Na ja, ich bin ja angekommen und es war wirklich eine schöne, abwechslungsreiche Tagesetappe in allen Aspekten. Ich habe den Versuchungen widerstanden mich auf Toledo und Aranjuez einzulassen.
Dabei bleibt es ein irgenwie beschämemdes Gefühl, um die Kultur- und Geschichtsträchtigkeit zu wissen, den Appell ganz intensiv zu verspüren: komm, halt an, sieh Dir Toledo an, den Alcazar, die historischen Stadtmauern, die Schmieden der berühmten Sarazener Klingen, konfrontiere Dich mit dem historischen Verständnis und der Bedeutung der Stadt aus der Lage, die Carlos V. damals und in den 30er Jahren des vergangenen Jahrhunderst die Bedeutung im Bürgerkrieg gegen Franco bestimmt hat usw..... Oder Aranjuez: Schiller, Don Carlos, Die schönen Tage von Aranjuez sind nun vorüber.... und Du fährst am Palacio Real vorbei, den Jardines und km-lang an den königlichen Parks und hältst nicht an.
Es ist zu viel, es ist nicht Zweck der Reise und es kann nur ein oberflächliches Alibi sein, abzusteigen und interessierten Gesichts mit den ganzen Touristen, die aus ihren Bussen gequollen sind, umher zu gehen und so zu tun als ob.
Abhaken, Michael, hab' kein schlechtes Gewissen, sagte ich mir.
Immerhin habe ich damals, als ich in Spanien lebte und mehrfach bei Reisen in den 70er Jahren Toledo besucht, habe in einer Kneipe bei Tapas und Vino tinto an der Bar lehnend zusammen mit Aficionados die historische Benefiz-Corrida mit Paco Camino (6 Miura-Stiere!!) im TV gesehen, habe mit Ulrike in Arajnuez dicke rote Erdbeeren mit Sahne am Straßenrand gegessen, bevor wir durch die Gärten des Königspalastes gebummelt sind, damals.

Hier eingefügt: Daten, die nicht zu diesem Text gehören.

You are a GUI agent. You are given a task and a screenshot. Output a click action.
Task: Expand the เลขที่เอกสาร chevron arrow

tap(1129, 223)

Ich habe Cordoba besucht, bin durch die Gassen gestreift, habe mir die Mezquita angesehen und mich über die Hybris geärgert, mit der die Reyes Catolicos mit dem Bau der gotischen Kirche mitten in die herrliche, maurische Architektur die Überlegenheit des Christentums demonstrieren wollten und doch nur Barbarei hinterließen.
In Granada habe ich versucht, mich in den Gärten des Generaflife in einen Mauren zurück zu versetzen, der die Treppen herabschritt und in der Hitze seine Hangelenke im fließenden Schmelzwasser aus der Sierra Nevada zu kühlen, das unverändert in den Hohlkerben der steinernen Treppengeländer plätscherte; ich hab auf der Alhambra im Wasser des Löwenbrunnens - in absoluter Stille und ungestört von lärmenden Besuchern - die feinen Gravouren der sich spiegelnden Fassaden betrachtet und nicht die Abbilder fotografierender Touristen, die heute mit Vorbuchung im Internet busladungsweise durch die Gelassenheit und Muße heischenden Höfe und Gärten trampeln.

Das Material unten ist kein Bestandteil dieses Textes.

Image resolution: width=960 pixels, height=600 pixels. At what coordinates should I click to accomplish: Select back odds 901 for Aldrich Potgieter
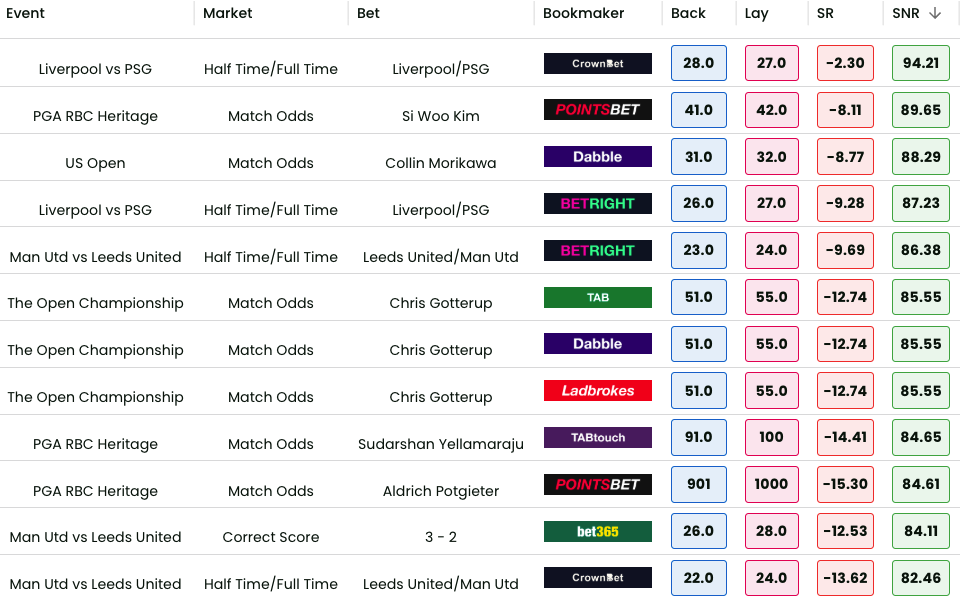tap(699, 484)
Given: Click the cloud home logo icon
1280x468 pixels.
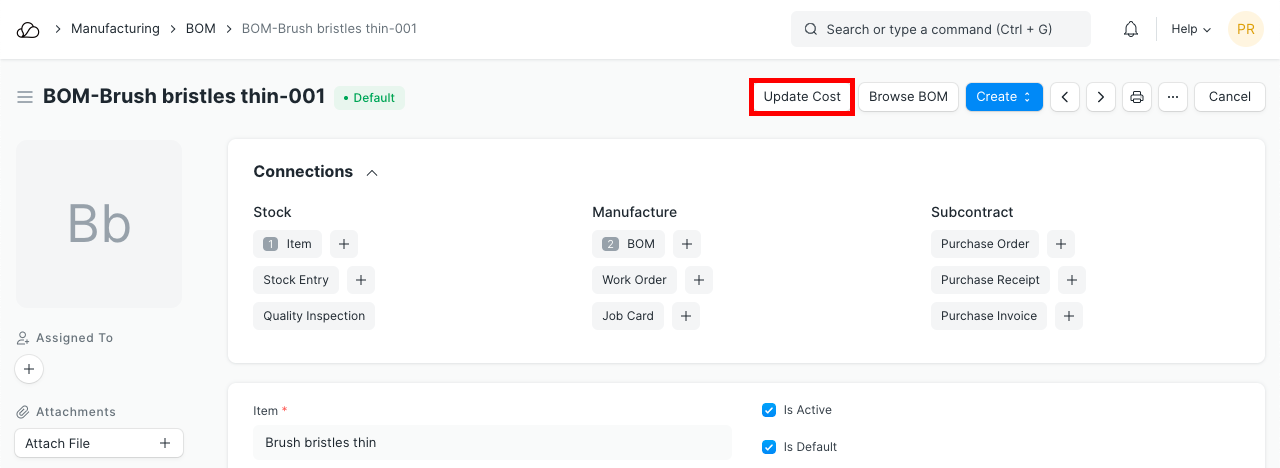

Chinchón (daher stammen alle diese Bilder) ist auch sehenswert, kaum touristisiertund bietet aparte Einblicke.
Heute erwartete mich noch ein genüssliches Abendessen. Nachdem ich es eben genossen habe - 23:00 Uhr nach spanischem Brauch - kann ich es hier noch nachzelebrieren, beginnend mit dem Speiseraum:
Morgen die letzte rein spanische Etappe: Nach Olite, südlich Pamplona - das werden auch so 450 km werden, östlich um Madrid herum.